_Short task_
Answer these questions about the text headed "Chabon's News" below:
1. In what publication did Chabon's new piece about writing his first novel appear?
2. Which three of Chabon's novels have a major character who is gay or at least has homosexual tendencies?
3. In the quoted passage, in and around which city did Chabon see things and go places during those summers?

_Text to read_
■ ■ ■
Chabon’s News

Well, wow. In a new piece in the New York Review of Books about how he came to write his first novel, The Mysteries of Pittsburgh (one of my favorites), Michael Chabon – who is married to a woman and has several children – writes of his college summers:

I had just been through, in the years preceding my decampment for the West, a pair of summers that had rattled my nerves and rocked my soul and shook my sense of self — but in a good way. I had drunk a lot, and smoked a lot, and listened to a ton of great music, and talked way too much about all of those activities, and about talking about those activities. I had slept with one man whom I loved, and learned to love another man so much that it would never have occurred to me to want to sleep with him. I had seen things and gone places in and around Pittsburgh, during those summers, that had shocked the innocent, pale, freckled Fitzgerald who lived in the great blank Minnesota of my heart.

Three of Chabon’s four novels – The Mysteries of Pittsburgh, Wonder Boys, and The Amazing Adventures of Kavalier & Clay – have a major character who is gay or at least has homosexual tendencies. When I first read Pittsburgh I wondered if Chabon was gay, because the novel seems very autobiographical. When I learned that he was married, I figured that either he had experimented sexually (or was bisexual) or had a close relative or friend who was gay. For some reason I thought the former possibility less likely.

It’s totally none of my business or anyone else’s, of course, and I like how he discloses the information matter-of-factly in the middle of a paragraph. But even though we’re supposed to be blasé about sexual experimentation these days, it’s still a big deal to me that Chabon once loved and slept with a guy. I guess it’s because I’m gay and I’m a big fan of his.
■ ■ ■
(Source records)

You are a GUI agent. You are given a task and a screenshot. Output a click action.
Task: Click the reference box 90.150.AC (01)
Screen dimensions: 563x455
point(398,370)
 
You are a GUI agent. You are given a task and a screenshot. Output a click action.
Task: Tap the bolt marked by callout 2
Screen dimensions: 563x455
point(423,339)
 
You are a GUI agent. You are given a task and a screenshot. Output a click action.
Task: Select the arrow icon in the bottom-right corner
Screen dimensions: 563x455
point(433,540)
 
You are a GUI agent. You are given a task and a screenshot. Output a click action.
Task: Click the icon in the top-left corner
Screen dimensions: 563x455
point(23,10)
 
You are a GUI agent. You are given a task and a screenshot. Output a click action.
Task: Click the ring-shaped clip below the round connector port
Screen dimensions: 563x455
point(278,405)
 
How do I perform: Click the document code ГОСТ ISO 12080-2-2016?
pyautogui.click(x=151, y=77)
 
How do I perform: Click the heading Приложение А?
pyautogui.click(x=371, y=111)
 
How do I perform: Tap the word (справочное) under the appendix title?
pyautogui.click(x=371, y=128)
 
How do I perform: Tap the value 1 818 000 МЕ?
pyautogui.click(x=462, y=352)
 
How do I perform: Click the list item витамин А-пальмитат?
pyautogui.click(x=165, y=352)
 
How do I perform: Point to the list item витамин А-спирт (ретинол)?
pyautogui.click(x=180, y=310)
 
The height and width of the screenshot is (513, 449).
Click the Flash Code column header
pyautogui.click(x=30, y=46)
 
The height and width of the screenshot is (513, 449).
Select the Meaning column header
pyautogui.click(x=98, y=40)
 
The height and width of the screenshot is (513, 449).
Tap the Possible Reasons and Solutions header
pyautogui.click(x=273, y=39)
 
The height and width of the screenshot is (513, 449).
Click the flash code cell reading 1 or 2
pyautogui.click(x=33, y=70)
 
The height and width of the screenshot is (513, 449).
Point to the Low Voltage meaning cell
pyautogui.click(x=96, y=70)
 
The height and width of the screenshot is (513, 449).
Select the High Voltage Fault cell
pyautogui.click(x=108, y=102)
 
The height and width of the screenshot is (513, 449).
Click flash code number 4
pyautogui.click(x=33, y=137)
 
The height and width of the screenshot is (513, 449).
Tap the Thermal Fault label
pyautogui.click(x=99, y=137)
■ ■ ■
_Answer in full_
1. The New York Review of Books
2. The Mysteries of Pittsburgh, Wonder Boys, and The Amazing Adventures of Kavalier & Clay
3. Pittsburgh